Begitu Wahyu menutup panggilan, ponsel Lelis kembali berdering, panggilan video call dari nomer Sinta. Wahyu memberikan ponsel pada Lelis lalu berjalan ke kamar mandi untuk membersihkan diri.
Lelis mengenakan kembali pakaiannya dengan cepat sebelum mengangkat panggilan dari Sinta.
"Halo bunda assalamualaikum," sapa Agatha dengan gaya ceriwisnya. Terlihat tangan mungil Agatha melambai di layar ponsel.
"Waalaikumsalam Tata cantik, tumben nih telepon bunda sore-sore."
"Aku kangen Adik Lin, mana adik Lin, Bun?"
Hampir saja Lelis ingin menjawab Serlin sedang tidur, tetapi urung dia katakan saat melihat Serlin kecil membuka pintu kamar dan berjalan ke arahnya.
"Sini dik, ada kakak Tata nih." Lelis mengangkat tubuh mungil sang putri untuk dia dudukkan di paha.
Lin tersenyum melihat Tata dan melambaikan tangannya.
"Kakak," teriak Lin yang langsung di sambut kehebohan Tata di seberang.
Entahlah apa yang mereka bicarakan dengan bahasa ala anak-anak yang terkadang membuat lelis mengkerutkan dahi karena bingung mengartikan maksud kedua bocah tersebut.
"Adik Lin, Aku happy banget soalnya di perut mommy sekarang ada adik bayi, aku mau adik bayi yang lucu kayak adik Lin ya, Mom," celoteh Tata sambil menengok kea rah Sinta yang duduk di sampingnya.

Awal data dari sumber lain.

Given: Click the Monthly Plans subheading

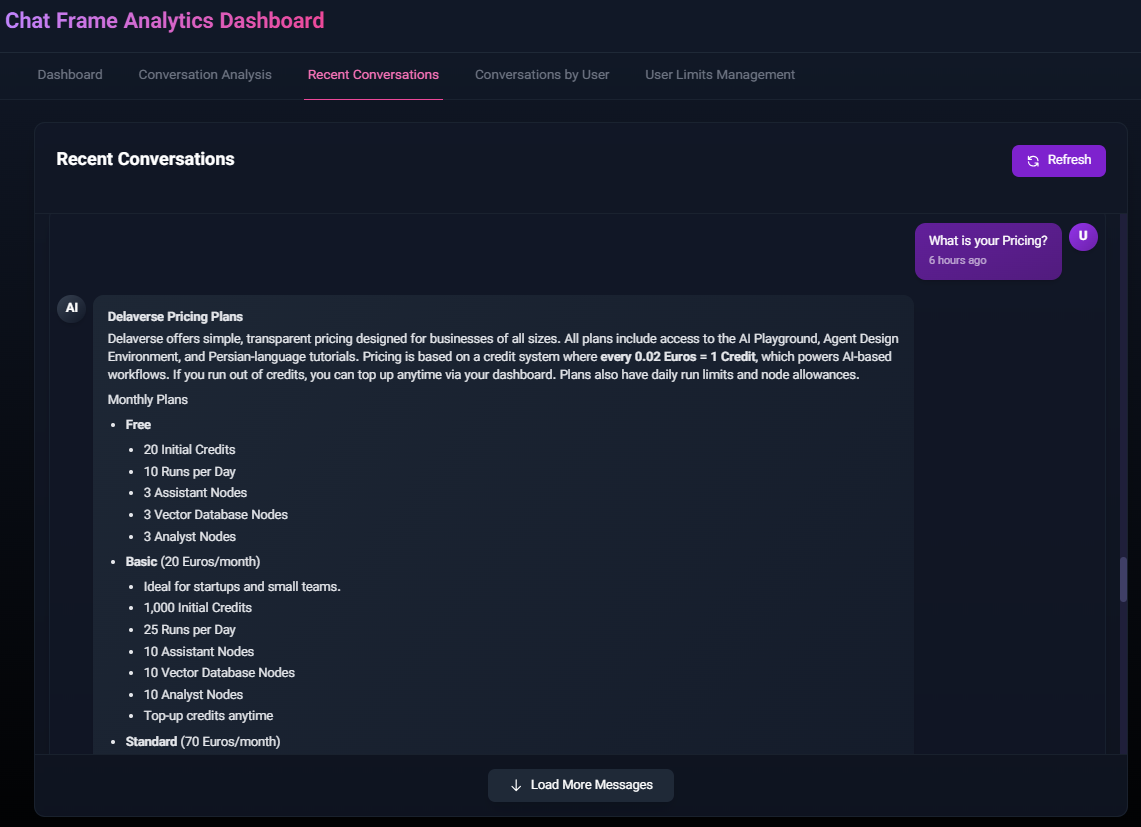Looking at the screenshot, I should [148, 400].
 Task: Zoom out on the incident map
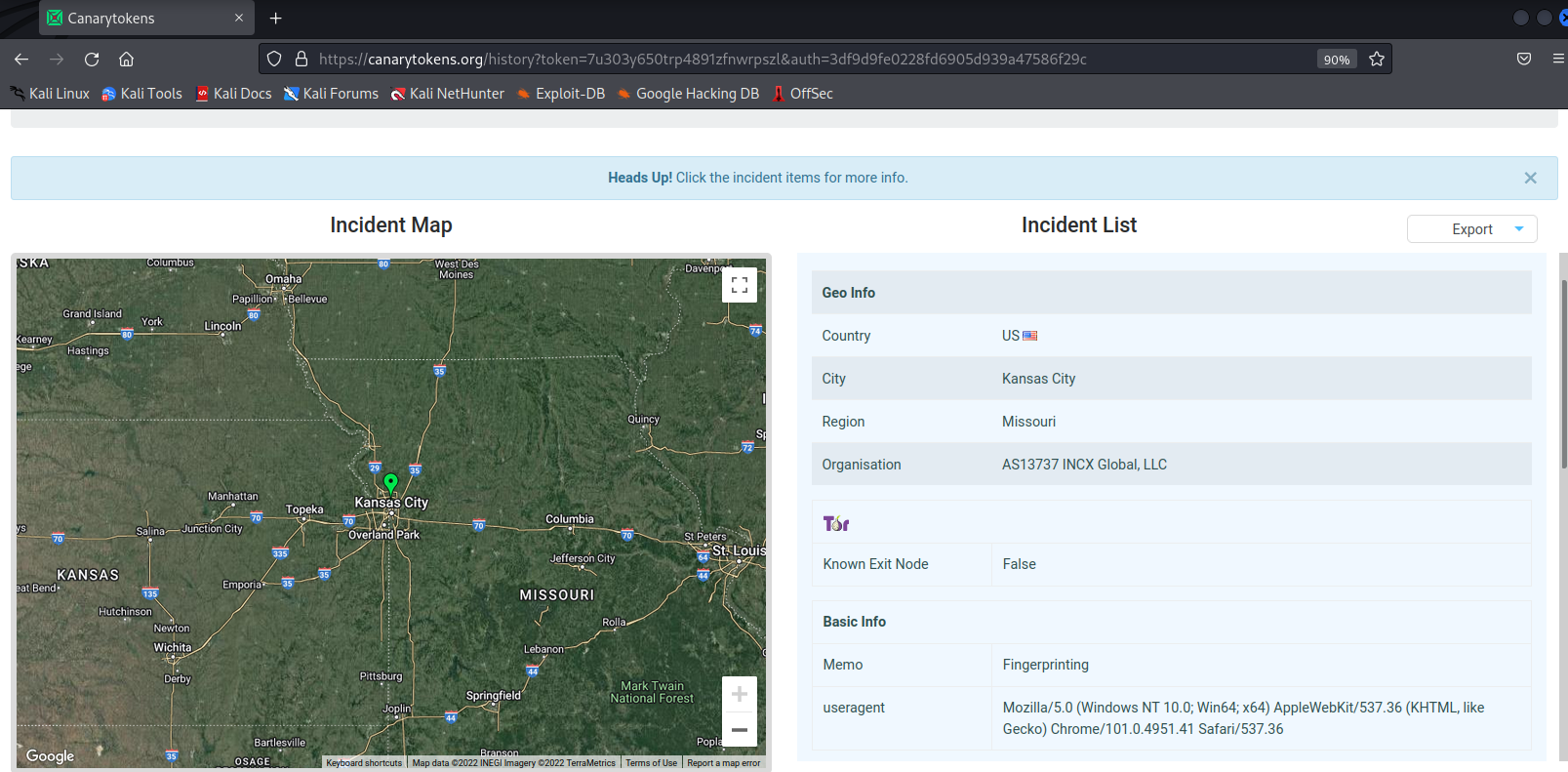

Serlin yang sebenarnya tidak mengerti maksud Tata ikut tertawa melihat Tata yang meloncat girang sambil berulang kali berkata'Hore'. Dinda kaget sesaat mendengar kabar bahagia yang keluar dari bibir mungil Tata.
"Hore akhirnya Kakak Tata mau punya adik bayi, selamat ya kak," sorak Dinda dengan nada bahagia.
Selebihnya Tata dan Serlin kembali menguasai obrolan, sedangkan Lelis masuk ke kamar mandi bergantian dengan Wahyu yang sudah selesai membersihkan diri.